Claims false accusations have undermined nationality law to ensure ‘there are no more Patrick Drahis’ in Portugal
In a furious 131-page document citing “relevant figures in (the Portuguese) government”, parliament and the media, Porto’s embattled Jewish Community has presented a complaint to the European Public Prosecutor’s Office (EPPO), entitled “The First Great Antisemitic Conspiracy of the 21st Century”.
The community is fighting against the stigma of Operation Open Door – an investigation into the alleged use of the 2015 nationality law designed to ‘welcome back’ Portuguese Sephardic Jews persecuted during the Inquisition.
The law has potentially been ‘corrupted’ to allow various high-wealth individuals access to European nationality when they do not qualify for it. At least, this has been the inference of endless stories in the press since the start of the year.
Operation Open Door began with allegations over the speed – and lack of convincing proof – behind the Portuguese citizenship awarded to Russian oligarch Roman Abramovich.
Since then all manner of ‘big names’ have come to the fore – including that of Altice telecoms boss Patrick Drahi (Altice being the parent company of Portuguese telecoms giant MEO) – while decisions have been approved to ‘tighten’ the criteria for awarding Portuguese nationality to purported Sephardic Jews.
According to the Porto community, a new stipulation which came into force on September 1 “has made it impossible for candidates to meet the law’s requirements”.
Descendants must now show certificates proving inherited real estate in Portugal, something which is “logically impossible” because Sephardic Jews had their assets confiscated centuries ago.
More to the point, Porto Jewish Community suggests the whole furore has been set up to mask a campaign to remove Patrick Drahi from his leadership of MEO and replace him with “a non-Jewish fund” of ‘eminent Portuguese’…
This is where the complaint veers into such extraordinary territory that the World Jewish Congress has intervened.
A locked article in Israel’s Haaretz online newspaper says the Congress accuses Porto Jewish Community of “espousing spurious conspiracy theories”.
In a post over social media, the Congress writes: “Antisemitism is too serious a matter to be trivialized and used without foundation. Espousing spurious conspiracy theories falls in this category and must be categorically rejected as a tactic”.

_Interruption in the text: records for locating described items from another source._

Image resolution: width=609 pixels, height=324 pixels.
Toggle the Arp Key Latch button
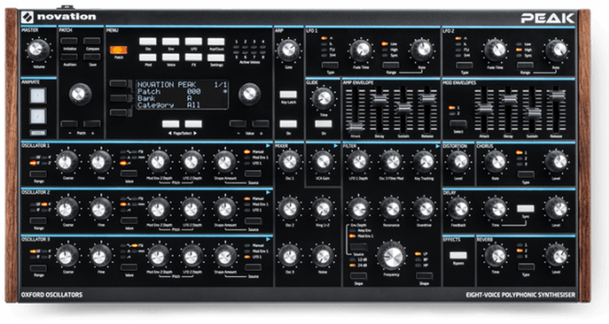pos(288,95)
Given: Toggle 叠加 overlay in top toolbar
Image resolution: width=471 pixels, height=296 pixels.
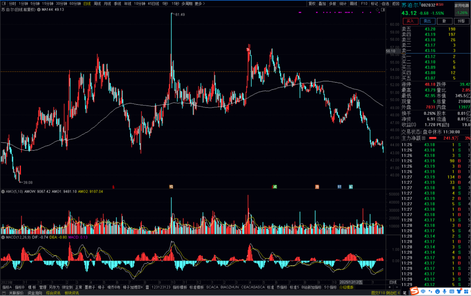Looking at the screenshot, I should click(322, 3).
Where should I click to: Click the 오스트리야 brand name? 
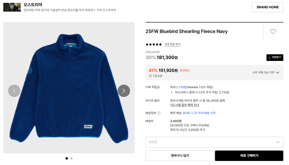click(33, 5)
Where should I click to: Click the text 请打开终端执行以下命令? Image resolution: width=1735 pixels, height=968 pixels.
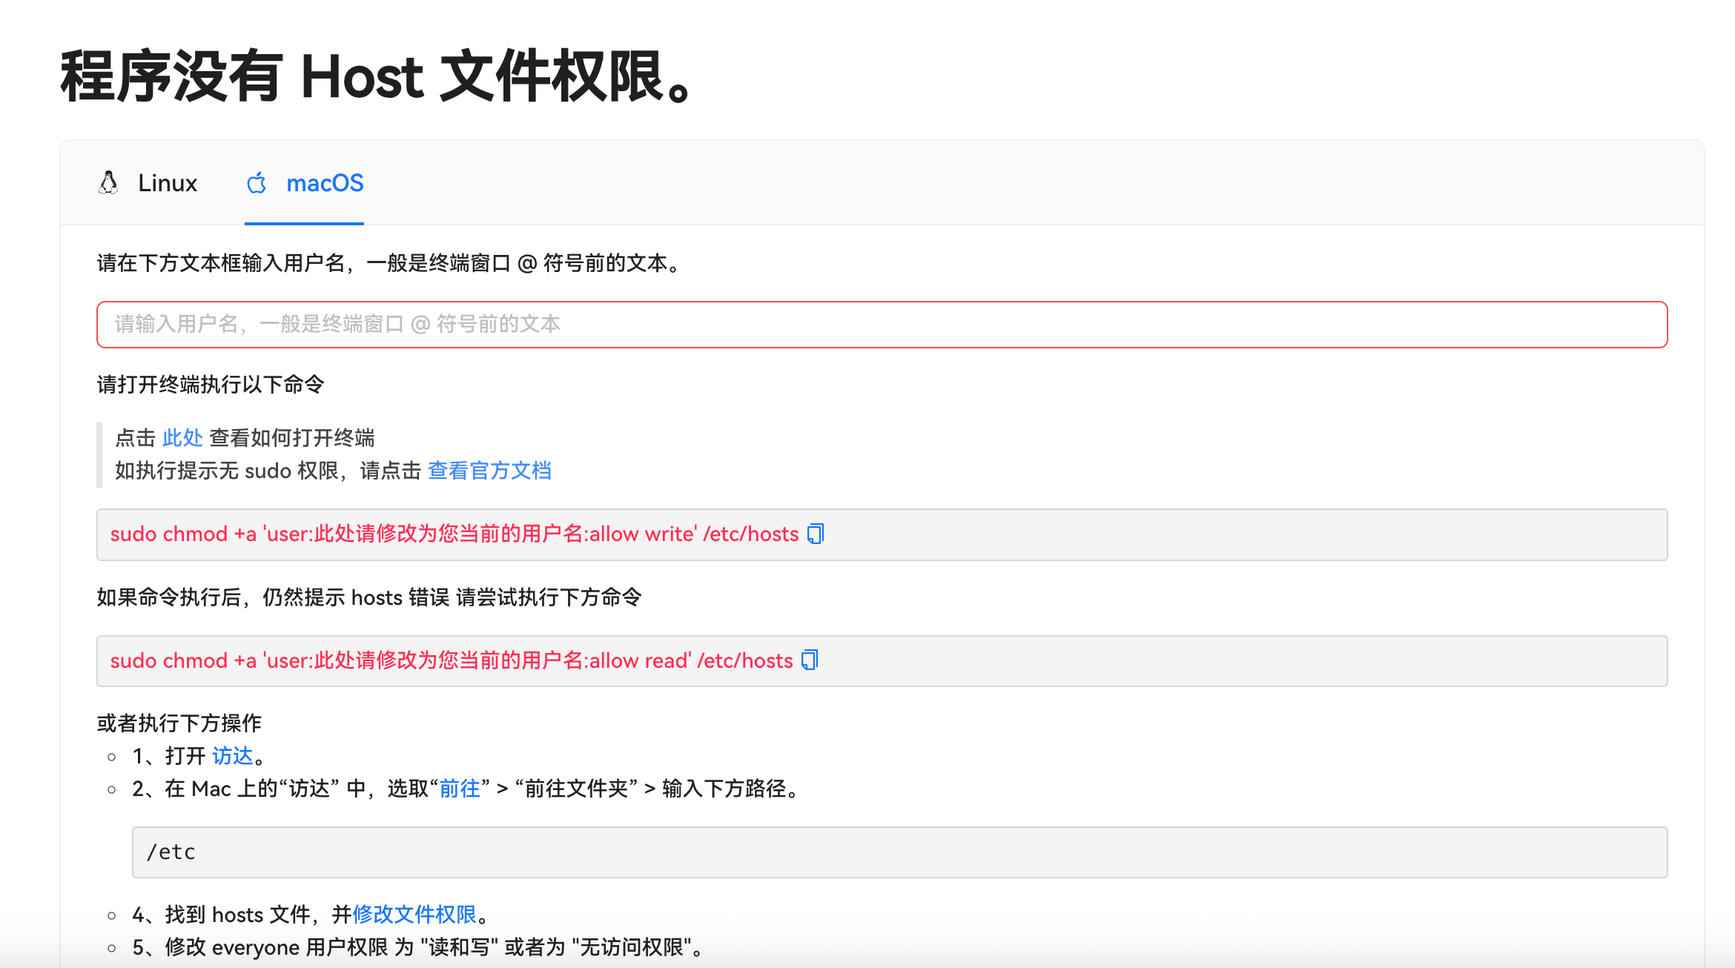click(x=211, y=385)

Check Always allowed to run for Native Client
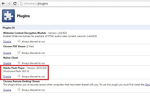[x=19, y=63]
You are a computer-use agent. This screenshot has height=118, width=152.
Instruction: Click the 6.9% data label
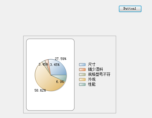click(60, 82)
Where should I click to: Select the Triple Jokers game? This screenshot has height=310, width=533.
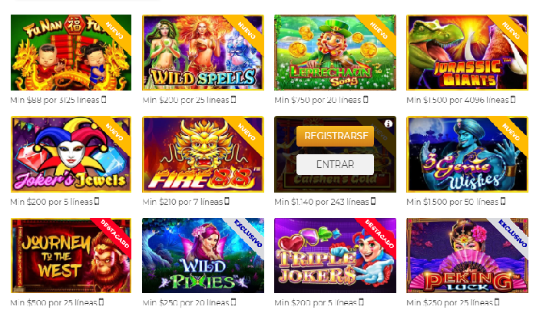tap(335, 256)
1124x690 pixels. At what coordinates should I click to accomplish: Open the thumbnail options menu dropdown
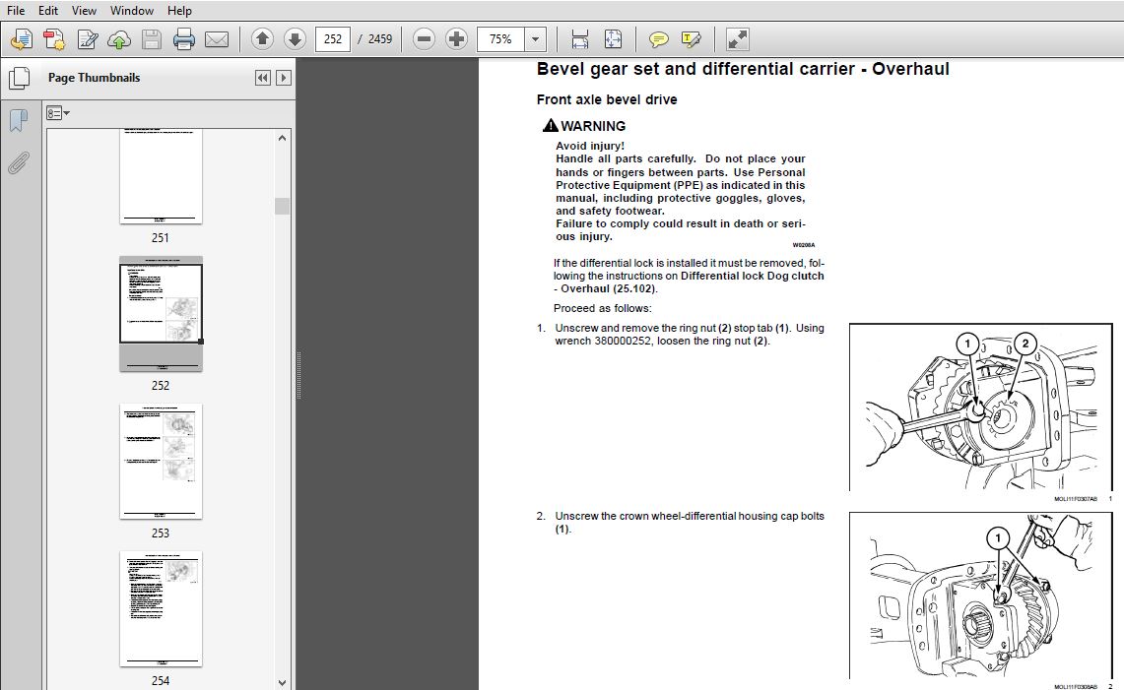58,113
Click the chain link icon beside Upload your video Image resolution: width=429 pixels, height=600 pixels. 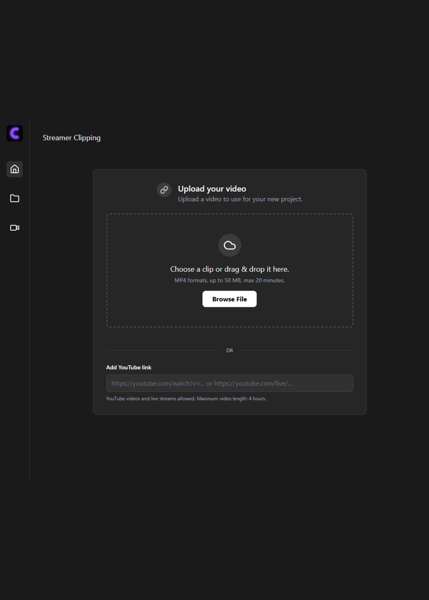coord(164,190)
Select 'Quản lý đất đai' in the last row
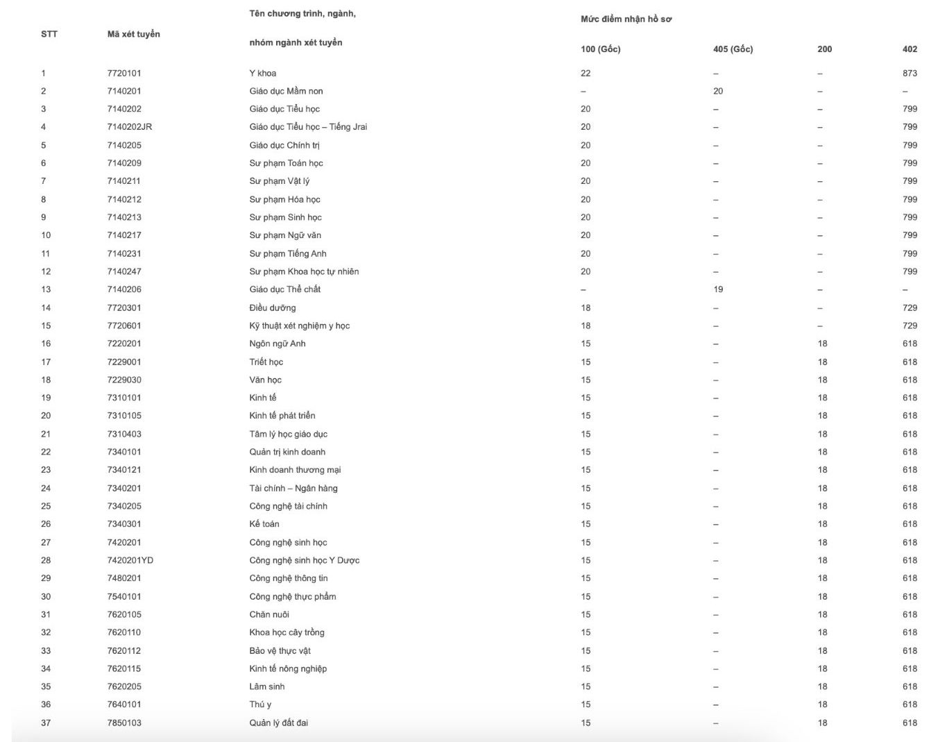The height and width of the screenshot is (742, 947). coord(279,723)
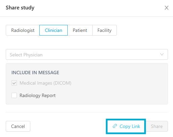This screenshot has height=137, width=173.
Task: Click the Medical Images (DICOM) label
Action: click(x=45, y=83)
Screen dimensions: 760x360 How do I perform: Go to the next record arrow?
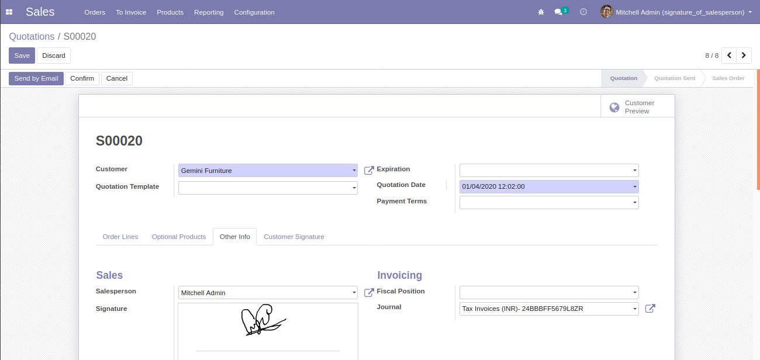tap(744, 56)
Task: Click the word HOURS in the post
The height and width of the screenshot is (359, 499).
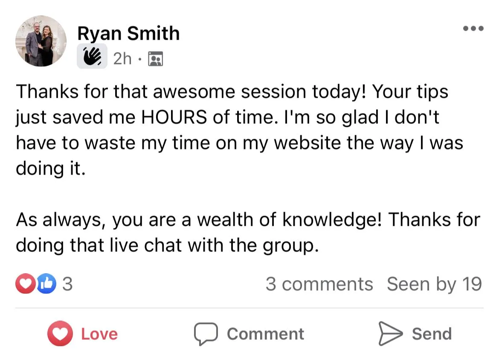Action: (x=175, y=117)
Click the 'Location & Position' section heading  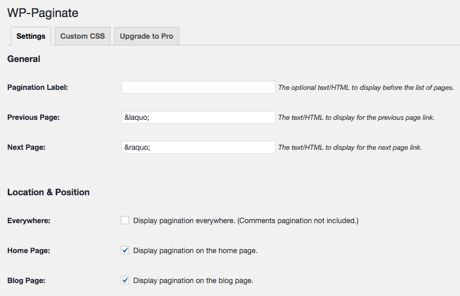click(49, 192)
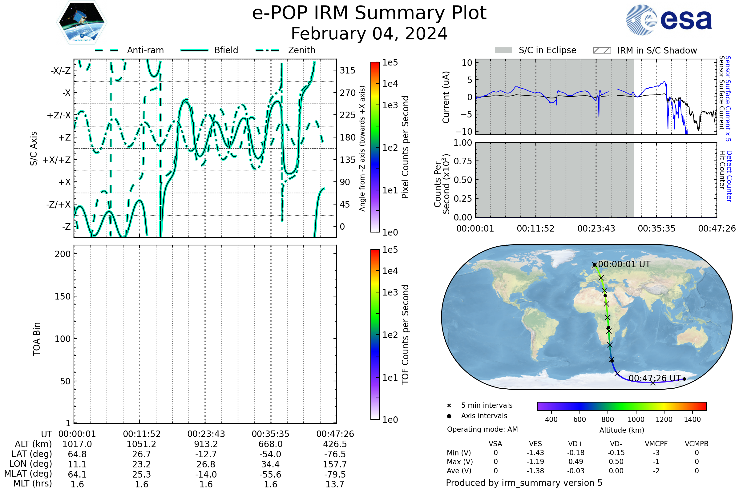This screenshot has width=739, height=492.
Task: Click the Zenith dash-dot legend line
Action: tap(267, 50)
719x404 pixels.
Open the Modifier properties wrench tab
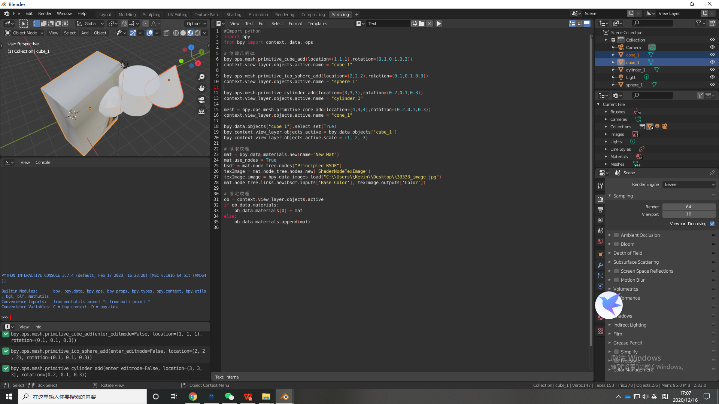pos(600,265)
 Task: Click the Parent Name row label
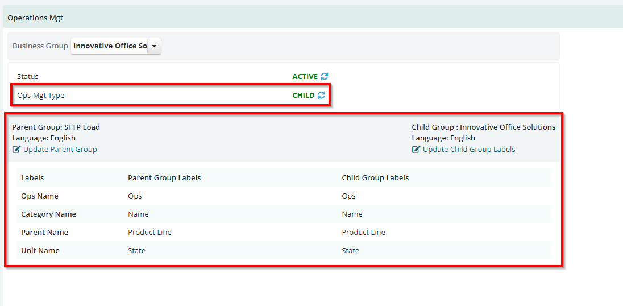(44, 233)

Thus the brouhaha over this 131-page complaint has been put into context.
How the European Prosecutor’s Office decides to deal is unlikely to have any bearing on the Public Prosecutor’s case here.
Aside from naming various political figures, the complaint also attacks PJ judicial police, accusing them of ‘nighttime robberies on law offices and private homes’; of ‘invading’ the home of the community’s vice president Isabel Ferreira Lopes (who had to ‘run to the bathroom’), and of denying the rabbi arrested for his part in the alleged corruption of the 2015 law of access to kosher food…
Suffice it to say, the Jewish News Syndicate accepts that while the European Prosecutor cannot look into claims of anti-Semitism, “it can investigate fraud and corruption when EU money is involved”.
“The Porto Jewish Community hopes the EPPO will probe for possible financial impropriety”, the online concludes, which ironically is an integral part of the brief of Operation Open Door.